En su columna del domingo anterior, Carlos Peña se refirió a la cultura del rebaño a propósito de la disidencia del diputado Auth en la acusación constitucional contra la ministra Cubillos. Definió esa cultura como la que subordina al individuo al colectivo del que forma parte, hasta impedir que piense por sí mismo. Y la contrapuso con la individualidad, la que, a su vez, definió como fuente independiente de discernimiento que origina visiones del mundo o de la realidad irrepetibles que, sumadas a otras visiones, enriquecen la vida.
Luego se extendió sobre la responsabilidad que acarrean las acciones emprendidas desde la individualidad, contrastándolas con las decisiones tomadas desde el anonimato, donde las mayorías actúan con ánimo borreguil, es decir, dominadas por la imposición de la fuerza antes que por razones. Constituyó una explicación clara y pertinente, pero propia de las formas de pensar del mundo occidental.

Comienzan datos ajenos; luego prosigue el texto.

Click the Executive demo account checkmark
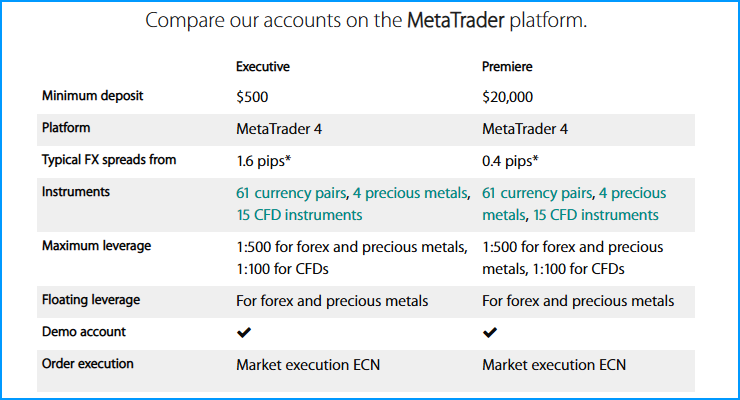This screenshot has height=400, width=740. pos(244,333)
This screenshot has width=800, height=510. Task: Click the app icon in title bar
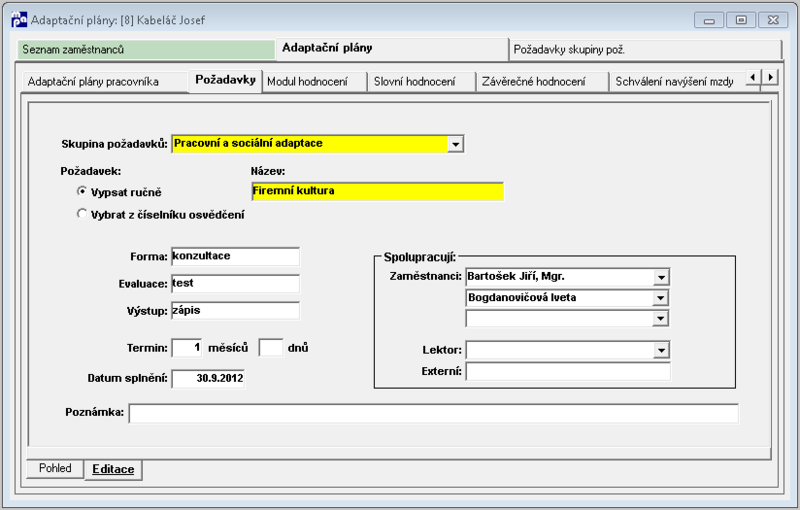(x=19, y=20)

Dicha columna me puso frente a nuestra compleja realidad mestiza, que carece del sustrato racional, el logos fuertemente matemático que ha basado a la cultura occidental y que acostumbramos a llamar civilización. Por el contrario, nuestro mestizaje nos aproxima mucho más a un sustrato mistérico donde los brujos, como autoridad superior, interpretan las señales de lo alto e indican las acciones y los caminos a seguir.
El contenido intrínseco de esta cultura radica en lo que llamamos superstición porque no se basa en el logos occidental. Pero que no anula a las individualidades, sino que las cohesiona al punto que desafiarla conlleva fuertes castigos. Es por este motivo que, en su manifestación externa, no se diferencia mucho de la imposición de la fuerza: del matonaje que apunta a anular la individualidad y sus razones, y que se habría manifestado en el “caso Auth”. Es solo el parecido externo lo que las acerca.

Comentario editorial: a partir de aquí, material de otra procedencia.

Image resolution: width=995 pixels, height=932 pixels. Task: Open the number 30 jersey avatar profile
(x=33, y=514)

Es importante señalar este hecho porque los que leemos este diario y formamos parte de la dirigencia política, cultural, social y económica, hemos tratado por siglos de disimular el mestizaje, tarea cada vez más difícil por el dinamismo de la sociedad chilena que, en paralelo, dejó de tener una educación que apuntara a reforzar la tarea elitizadora o civilizadora y que hoy tampoco apunta a rescatar nuestro sustrato espiritual. Esta escisión cultural que acusa la dualidad mestizo-civilizado impide tener el empuje y la mística necesaria para potenciarnos en este mundo global que exige claridad y esfuerzos mancomunados.